**Aim:**
Copy each of the following lines word for word, with no changes.

**Data in this exercise:**
■ ■ ■ ■ ■

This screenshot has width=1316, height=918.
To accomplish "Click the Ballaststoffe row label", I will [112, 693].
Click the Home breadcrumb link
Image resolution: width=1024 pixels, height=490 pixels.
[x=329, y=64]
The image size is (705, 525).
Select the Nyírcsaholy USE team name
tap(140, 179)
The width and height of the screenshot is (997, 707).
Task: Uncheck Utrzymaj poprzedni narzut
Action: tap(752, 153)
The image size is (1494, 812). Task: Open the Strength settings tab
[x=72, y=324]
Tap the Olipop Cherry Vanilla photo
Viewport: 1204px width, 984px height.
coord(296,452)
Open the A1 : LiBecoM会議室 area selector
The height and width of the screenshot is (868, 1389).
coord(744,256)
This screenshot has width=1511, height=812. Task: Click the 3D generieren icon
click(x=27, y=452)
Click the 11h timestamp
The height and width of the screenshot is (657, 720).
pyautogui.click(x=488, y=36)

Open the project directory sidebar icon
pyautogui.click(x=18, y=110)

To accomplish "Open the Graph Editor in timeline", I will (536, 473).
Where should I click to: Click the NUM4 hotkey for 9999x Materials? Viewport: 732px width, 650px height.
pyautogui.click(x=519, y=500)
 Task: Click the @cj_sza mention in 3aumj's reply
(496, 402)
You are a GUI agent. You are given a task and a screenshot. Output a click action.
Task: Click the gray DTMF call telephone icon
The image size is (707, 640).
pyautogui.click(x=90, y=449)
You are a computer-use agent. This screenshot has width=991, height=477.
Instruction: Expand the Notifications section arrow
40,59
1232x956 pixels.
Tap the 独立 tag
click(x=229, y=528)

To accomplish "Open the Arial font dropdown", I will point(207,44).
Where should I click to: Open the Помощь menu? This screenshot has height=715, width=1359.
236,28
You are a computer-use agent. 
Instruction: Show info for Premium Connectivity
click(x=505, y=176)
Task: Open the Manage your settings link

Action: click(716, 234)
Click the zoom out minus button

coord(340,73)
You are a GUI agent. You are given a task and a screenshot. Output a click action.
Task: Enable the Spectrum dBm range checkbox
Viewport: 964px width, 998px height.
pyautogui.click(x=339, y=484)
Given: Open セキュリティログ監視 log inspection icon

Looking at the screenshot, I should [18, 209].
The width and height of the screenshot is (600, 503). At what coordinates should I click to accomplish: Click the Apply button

■ ■ ■ ■ ■

**The response:**
This screenshot has width=1316, height=918.
To accomplish "Click the Ballaststoffe row label", I will [112, 693].
Click the Home breadcrumb link
Image resolution: width=1024 pixels, height=490 pixels.
[x=329, y=64]
The image size is (705, 525).
Select the Nyírcsaholy USE team name
tap(140, 179)
The width and height of the screenshot is (997, 707).
Task: Uncheck Utrzymaj poprzedni narzut
Action: tap(752, 153)
The image size is (1494, 812). Task: Open the Strength settings tab
[x=72, y=324]
Tap the Olipop Cherry Vanilla photo
Viewport: 1204px width, 984px height.
coord(296,452)
Open the A1 : LiBecoM会議室 area selector
The height and width of the screenshot is (868, 1389).
coord(744,256)
This screenshot has width=1511, height=812. Task: Click the 3D generieren icon
click(x=27, y=452)
Click the 11h timestamp
The height and width of the screenshot is (657, 720).
pyautogui.click(x=488, y=36)

Open the project directory sidebar icon
pyautogui.click(x=18, y=110)

To accomplish "Open the Graph Editor in timeline", I will (536, 473).
Where should I click to: Click the NUM4 hotkey for 9999x Materials? Viewport: 732px width, 650px height.
pyautogui.click(x=519, y=500)
 Task: Click the @cj_sza mention in 3aumj's reply
(496, 402)
You are a GUI agent. You are given a task and a screenshot. Output a click action.
Task: Click the gray DTMF call telephone icon
The image size is (707, 640).
pyautogui.click(x=90, y=449)
You are a computer-use agent. This screenshot has width=991, height=477.
Instruction: Expand the Notifications section arrow
40,59
1232x956 pixels.
Tap the 独立 tag
click(x=229, y=528)

To accomplish "Open the Arial font dropdown", I will point(207,44).
Where should I click to: Open the Помощь menu? This screenshot has height=715, width=1359.
236,28
You are a computer-use agent. 
Instruction: Show info for Premium Connectivity
click(x=505, y=176)
Task: Open the Manage your settings link

Action: click(716, 234)
Click the zoom out minus button

coord(340,73)
You are a GUI agent. You are given a task and a screenshot. Output a click action.
Task: Enable the Spectrum dBm range checkbox
Viewport: 964px width, 998px height.
pyautogui.click(x=339, y=484)
Given: Open セキュリティログ監視 log inspection icon

Looking at the screenshot, I should [18, 209].
The width and height of the screenshot is (600, 503). At what coordinates should I click to accomplish: Click the Apply button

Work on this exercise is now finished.